TE LEZEN FRAGMENT ▸
Veel bezittingen van het gilde worden niet genoemd. Men heeft een mooi, zwart kleed, om het afgestorven gildelid mede te bedekken. Dan is er sprake van vier ,,stalkaarsen” en een ,,schoon tertys”. Bij de stalkaarsen moet men vooral niet aan een veestal denken, al zijn de woorden stamverwant. Het zijn standkaarsen, die op een kandelaar gesteld, bij het lijk worden geplaatst. Natuurlijk om licht te doen schijnen op het lijk. Maar ook uit eerbied voor het lichaam, dat eens met Christus zal verrijzen. Een tertys of tortijs is een toorts of fakkel. Omdat zowel ir. De Graaff in de archieven te Leiden, als de heer Corneille Janssen in de oude papieren der St Bavo te Haarlem steeds het gewicht aan was vinden aangegeven, moeten wij wel aannemen, dat ook deze toortsen van was zijn vervaardigd. Dit ligt ook wel voor de hand. Vet is altijd als een afvalproduct beschouwd. Als een waardig brandoffer geldt slechts het vuur, dat ,,gevoed wordt door het smeltende was, dat moeder bij heeft voortgebracht voor de stof der kostelijke fakkel”. 7)

“Voirt sel men an dit ghilde houden een schoon swart cleet over die ghilde breders ende susters te spreyden sy doot syn. Ende vier stalkairsen ende een schoon tertys die broeder en susters mede te belichten als sy doot syn”. Bij overlijden van kinderen of inwonend personeel mogen de gildeleden gebruik maken van het lijkkleed en de kaarsen. De toorts mag men niet meenemen, op straffe van een boete van een pond was. En daar valt niet over te praten! “Ende wairt sake dat yemant van dese broederen of susteren enyghe boeden of kinderen die sy binnen horen huys hadden die oflivich worden, soe moghn sy nemen dat cleet ende die vier stalkaxzsen hoir kinderen of hoer boeden mede te belichten. Mer die tertys niet, op die boete van een pond was ende dat niet te verdraghen”.

Als een der broeders of zusters sterft, zal de deken van het gilde dat de anderen laten weten. Bij het uitdragen en begraven van de overledene moeten allen aanwezig zijn. Dat zij hun beste kleren aan moeten hebben, wordt hier niet speciaal vermeld. Misschien was dat vanzelfsprekend. 8) Wel volgt nog een grappige bepaling : zij mogen niet voortijdig weglopen ! De deken spreekt dan met de broeders een tijd af, waarop de plechtige uitvaartdienst zal worden gehouden, waarbij natuurlijk weer allen aanwezig zijn. 9)  Alles op bovengenoemde boete van een pond was. Elk echtpaar, ,,elcken stoel”, zal dan een duit offeren. Vrijgezellen geven een penning.

GEGEVENSGEDEELTE ▸
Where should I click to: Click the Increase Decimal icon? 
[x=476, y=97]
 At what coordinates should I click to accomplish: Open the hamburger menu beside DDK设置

GEGEVEN OPDRACHT ▸
Zet de tekst over de uitvaartgebruiken van het gilde voort, aansluitend op de laatste zin.

RESULTAAT OEFENING ▸
“ Item wanneer dat enich van den broeders of susters sterft soe sel cièn deken de broederen ende Susteren elx een weet doen aldair te comen dair men den dode wt draghen sel ende dan die dode ter airden helpen ende daer niet van daen te scheyden eer die dode begraven is op die boet voors. Ende dan sal den deken mitten broeders een tyt ramen syn wtuaert te doen, en aldair te comen op die boet voorseyt. Ende alghemeen dair over te offeren elcken stoel een doeyt, die halve stoel een penning”.

Natuurlijk wordt bij een begrafenis aan de armen gedacht. De vinders, de bestuurders van het gilde (10)  delen na de uitvaart voor drie ,,groot”, dat is voor 1,5 stuiver, aan wittebrood uit. Als een van de broeders of zusters buiten Lisse komt te sterven, kan binnen een maand na het overlijden nog een uitvaart worden gehouden. De deken zal met de ,,vinders” dan een dag daartoe bepalen. Wie niet verschijnt moet de hoogste boete betalen. Wel moet de overledene aan het gilde een pond was nalaten. Deze verplichting rust trouwens op alle leden, zo ver zij daartoe tenminste in staat zijn. Hierop worden geen uitzonderingen toegestaan.

“Ende die wtvairt ghedaen wesende soe sellen die vinders delen drie groet an schoon broot. Ende waert sake dat yemant van den broederen of Susteren buuten den ambacht storve ende den ghilde broders voldoen woude, dair sel den deken mitten vinders een pt toe ramen binnen syn mainstont, en hem dan te doen of hi in den ambacht ghestorven wair. Ende wye dat dair nyet en quaemen dat wair op die hoechste boet. Item soe wye wt dit ghilde ofivich wort, die sel dit ghilde gheven een pont was, alsoe veer als hy soe veel hbben an te verhalen ende nymant te verdraghen”.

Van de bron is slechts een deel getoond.